El PT y el PVEM se oponen a reducir el financiamiento público y modificar la elección de plurinominales. Sheinbaum sostiene que no tiene caso modificación desdibujada
Ciudad de México, 19/02/26 (Más).- La reforma electoral impulsada por la presidenta Claudia Sheinbaum enfrenta resistencias dentro de la propia coalición gobernante: el Partido del Trabajo y el Partido Verde Ecologista de México mantienen sus reparos a los cambios clave planteados en la iniciativa, lo que ha tensado las negociaciones y puesto en riesgo el alcance original de la propuesta.

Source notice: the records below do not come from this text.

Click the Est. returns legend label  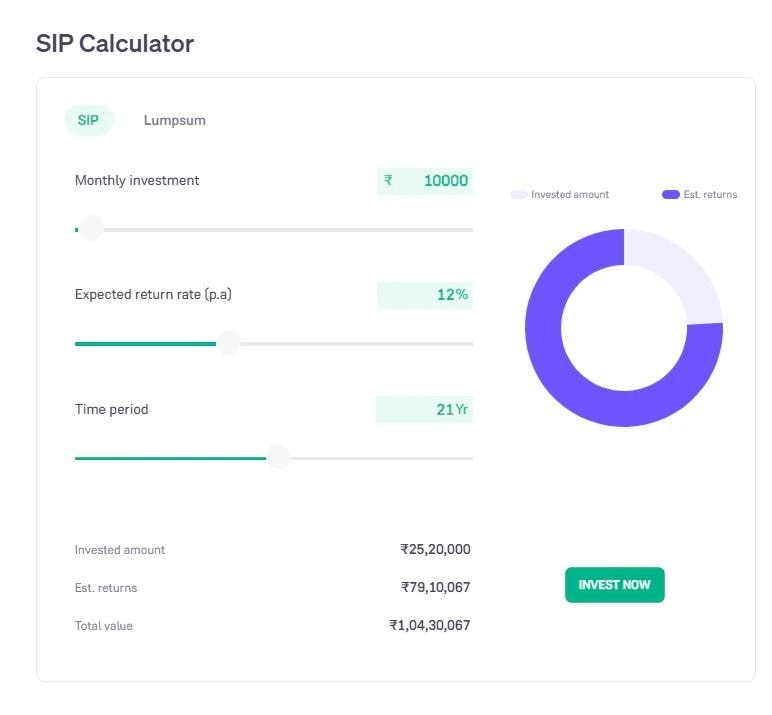tap(710, 195)
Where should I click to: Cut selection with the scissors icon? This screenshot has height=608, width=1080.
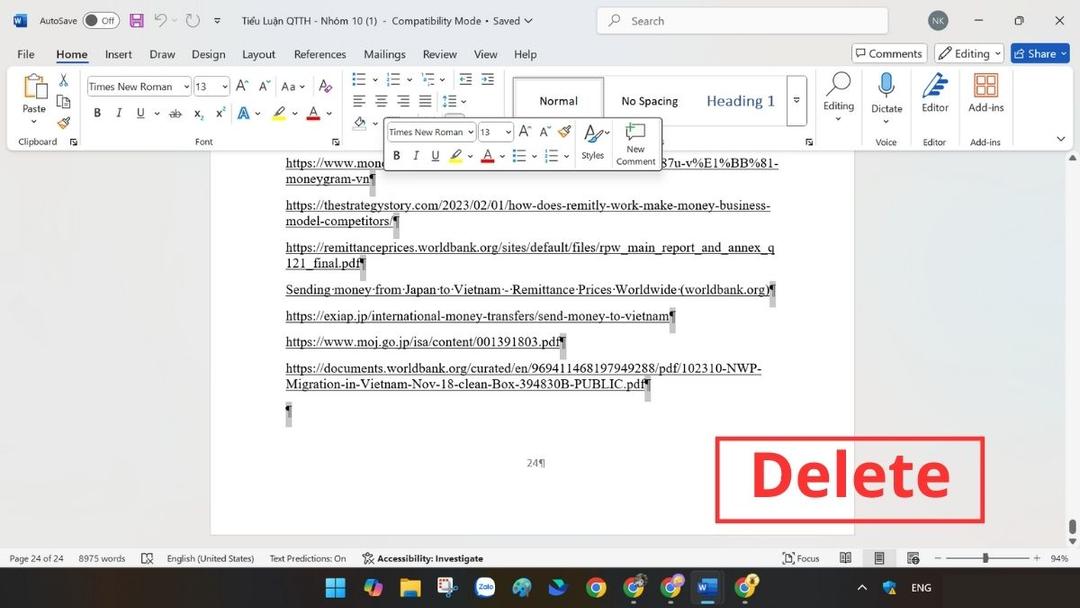coord(63,80)
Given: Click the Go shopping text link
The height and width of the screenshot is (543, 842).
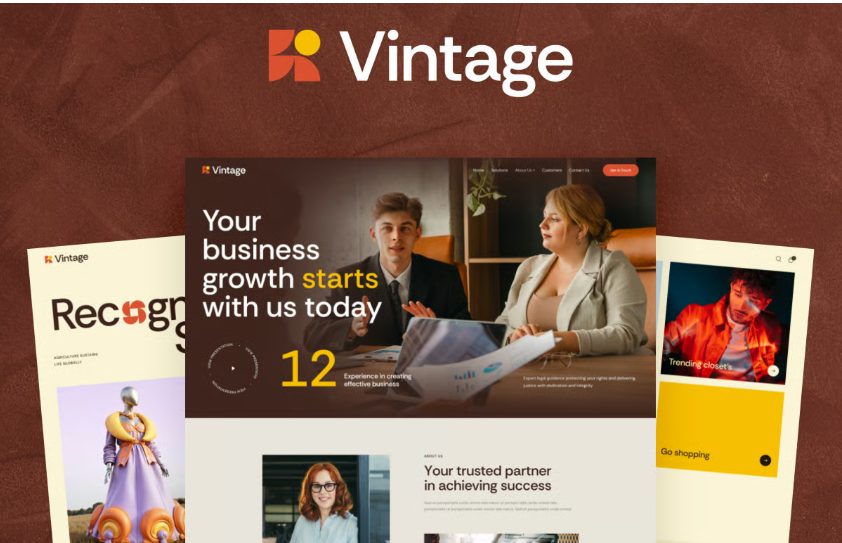Looking at the screenshot, I should coord(685,453).
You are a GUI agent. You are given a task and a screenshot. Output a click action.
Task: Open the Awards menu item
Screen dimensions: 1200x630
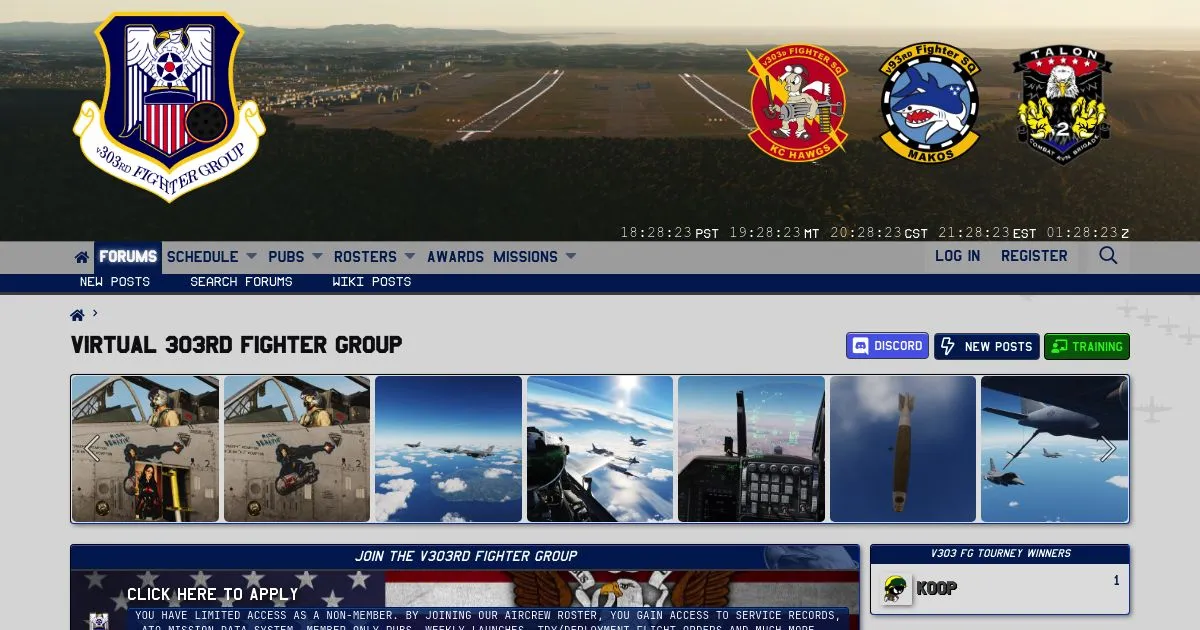tap(455, 257)
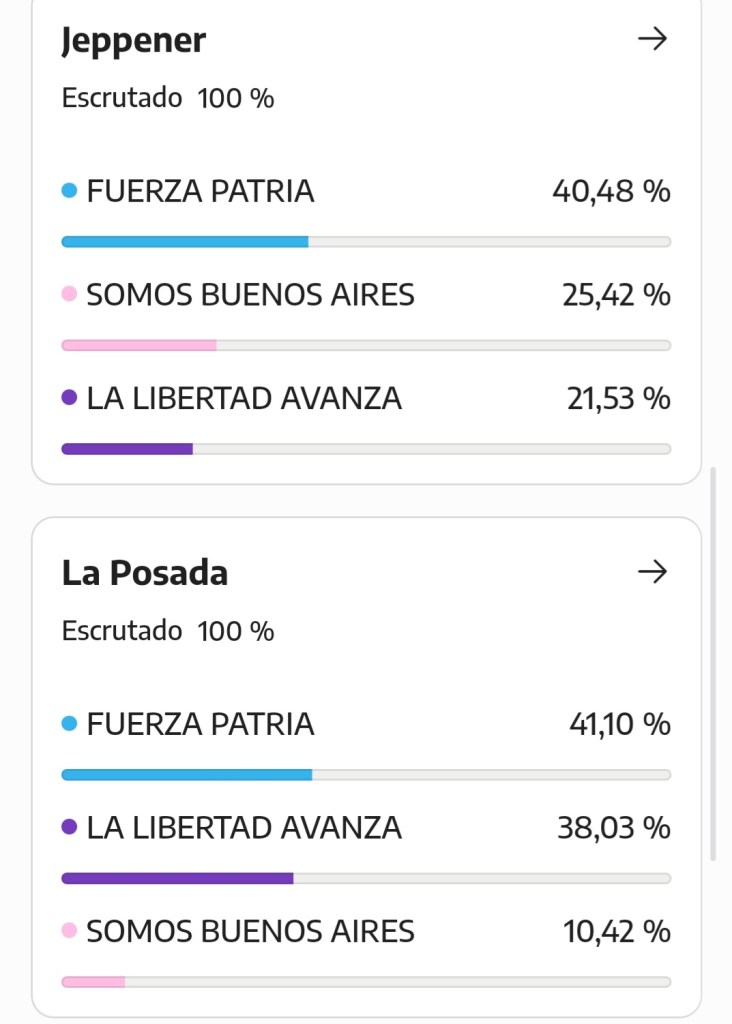Select the La Posada heading
Viewport: 732px width, 1024px height.
(x=145, y=573)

De acuerdo con información publicada por el portal El País, los desacuerdos se concentran en dos puntos medulares: la reducción del financiamiento público a los partidos políticos y la modificación en la fórmula para la elección de legisladores de representación proporcional, conocidos como plurinominales.
Estas diferencias han frenado durante semanas uno de los proyectos políticos más ambiciosos de la actual administración.
En su conferencia matutina, la mandataria advirtió: “No tiene caso una reforma electoral desdibujada”, en un mensaje que fue interpretado como dirigido a sus aliados.
Sheinbaum dejó entrever que si los cambios se diluyen en la negociación legislativa, el espíritu de la reforma se perdería, aunque reiteró que presentará su propuesta la próxima semana, exista o no un consenso previo.
El rechazo del PT y del Verde responde a que ambos partidos consideran que las prerrogativas representan una fuente esencial de financiamiento para su operación territorial y su permanencia política.
Además, la figura de los plurinominales ha sido históricamente el mecanismo que les permite asegurar representación en el Congreso aun cuando no obtienen triunfos suficientes por mayoría relativa.
Las diferencias han escalado en el marco de la mesa de trabajo instalada en la Secretaría de Gobernación, encabezada por Rosa Icela Rodríguez, donde se han explorado alternativas intermedias y esquemas graduales de transición. Sin embargo, hasta el momento no se ha alcanzado un acuerdo definitivo, lo que mantiene en tensión la discusión de la reforma electoral al interior de la llamada Cuarta Transformación.
La presidenta Claudia Sheinbaum impulsa una reforma electoral con la intención de reestructurar profundamente las reglas de la competencia política en México, enfocándose en reducir los costos de las elecciones, modificar la forma de elección de los diputados y senadores plurinominales para que sean votados directamente por la ciudadanía en lugar de ser designados por las cúpulas de los partidos, fortalecer los mecanismos de democracia participativa y limitar el financiamiento público a los partidos.
El objetivo de fondo es hacer más eficiente el sistema electoral y acercarlo a las demandas de la democracia popular; sin embargo, estas propuestas han generado resistencia incluso dentro de la coalición oficialista por sus posibles efectos sobre la representación plural y el equilibrio de fuerzas políticas en el país.